Tagged: quarter-circle

Sunday sketch #349

A quick, cute design this week, and an excuse to talk about colour placement.

This design is set on point, and just features squares and quarter-circles (or drunkard’s path units). In the version above, the squares are coloured the same as the background, and the curves are in white, yellow, orange (light, medium or dark) or pink.

Even though each row features squares of background colour, they look like they’re two zig-zagging lines twisting round each other – like a double coil of white plus another colour. I’m not sure what optical illusion is at play here; it’s not really a transparency effect, because white plus any of these colours wouldn’t produce that background colour. But somehow the brain just seems to imagine that those squares are connecting the curves on either side to create a long, winding coil.

The design works horizontally too.

And in a more limited palette.

The design doesn’t have the same effect with a different colour placement though. Below I’ve used different placement in each row, and you can see how it changes the whole effect – in some places, the transparency is there but less effective; in other cases, it’s gone completely, leaving quite a clunky design in its wake.

The first row above features a transparency effect: the white and red zig-zags overlap in pink squares, which makes sense. I feel like it’s a bit ‘heavier’ than the second row. The third and fifth rows lose that effect completely, and feel very clunky (and boring) to me. The fourth row retains the zig-saggy feel (for the most part), but using red to colour in the squares where the white and pink ‘overlap’ doesn’t quite work, so feels a bit wrong.

So anyway, if a pattern featured a design like this, I think it would be important to tell people how the overall effect might change with different fabric placement. Something that looks great on paper might end up looking very dodgy in fabric if you weren’t careful.

Of course, the same design can be coloured completely differently, to avoid any of these problems 🙂

These designs could be made into quilts by arranging squares and quarter-circles (or drunkard’s path units) on point. The last version uses half-square triangles instead of squares. All fairly straightforward!



Sunday sketch #330

I made one more addition to last week’s block. There’s now a curve running diagonally through it; the two quadrants of the block with the half-circles now have a larger quarter-circle too, which connect to create a curve that extends across the block. And makes the whole design very groovy.

These designs remind me of those swirly endpapers that you sometimes see in old books. Or the designs you can make with water marbling. They might be a bit over the top for a quilt, but I couldn’t resist playing anyway.

Here’s the same block, just rotated.

I used these colours because I recently finished making a quilt with a similar palette (but a less psychedelic design).

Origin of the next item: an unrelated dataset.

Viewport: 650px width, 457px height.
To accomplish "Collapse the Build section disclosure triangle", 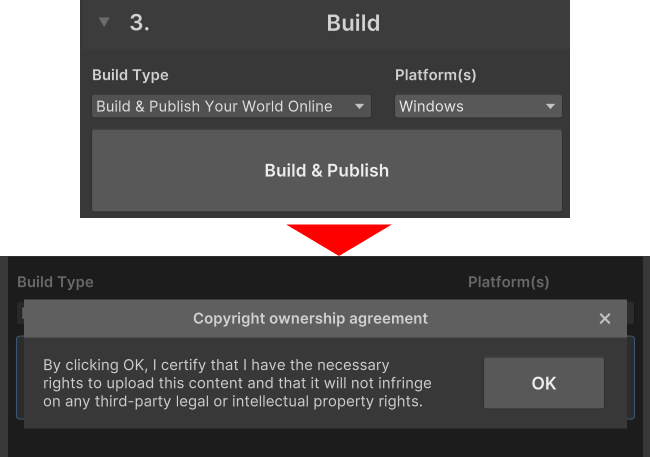I will click(x=104, y=23).
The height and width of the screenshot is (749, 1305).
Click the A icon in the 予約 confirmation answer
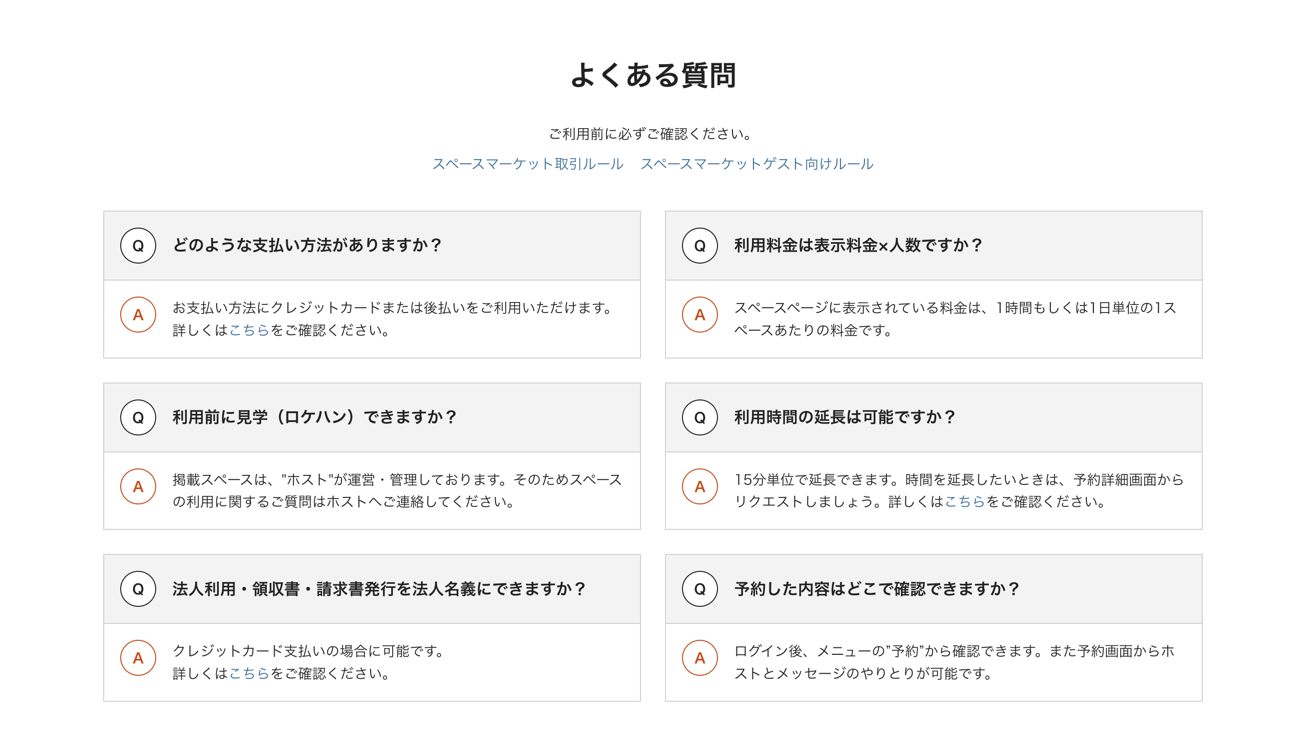click(x=699, y=658)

I think they work here though! Very in-your-face, but in a good way.

These designs could be made into quilts using curves, curves and more curves. Some smaller, some larger. I always use templates for cutting/piecing curves; my favourites are Jenny Haynes’ (which you get find here), because her cutting templates are oversized. That means any dodgy sewing doesn’t really matter (like my complete inability to match up the beginnings and ends of the convex and concave pieces), because I can just trim the units down to the perfect size later using her squaring template. Game-changer!

Anyway, this week’s Sunday sketch is the last in a series of four related sketches that all use blocks featuring those small, diagonally placed semi-circles (or half-circles) and another element (or two). It’s fun to see how little tweaks can have such a big effect!



Sunday sketch #329

The curvy pinwheels are still going strong… once again, they’re the main feature in this week’s Sunday sketch. But instead of diagonal lines, each block has two curved lines (moving in the same direction as the HSTs in Sunday sketch #327). So now we’ve got some tropical flowers!

Colouring adjacent blocks creates the flower shapes, with one of the two half-circles in each block contributing to the centre pinwheel. I find that colouring in the pinwheel itself helps to ‘anchor’ the four blocks together; leaving them all the same as the background colour gives a different feel, I think (although I still like it). All the dark pinwheels in this version keep my eye moving too much; it takes me too long to decide where to rest my gaze.

I also alternated the colouring to feature the flowers and then just the pinwheels. I could’ve maybe done a larger layout of this one to show off the design a bit better (and to get rid of that annoying thin line running along the right side and bottom of the image… that’s an artefact of exporting a PDF from Electric Quilt; it happens occasionally and it bugs me).

Anyway, this week’s design just needs curves – and lots of them. Large quarter-circles and smaller half-circles (which you could make using two smaller quarter-circles, or drunkard’s path units).

This design might work well with some large-scale floral prints? I am a big fan of kitschy floral prints, so maybe this is the design my secret stash has been waiting for??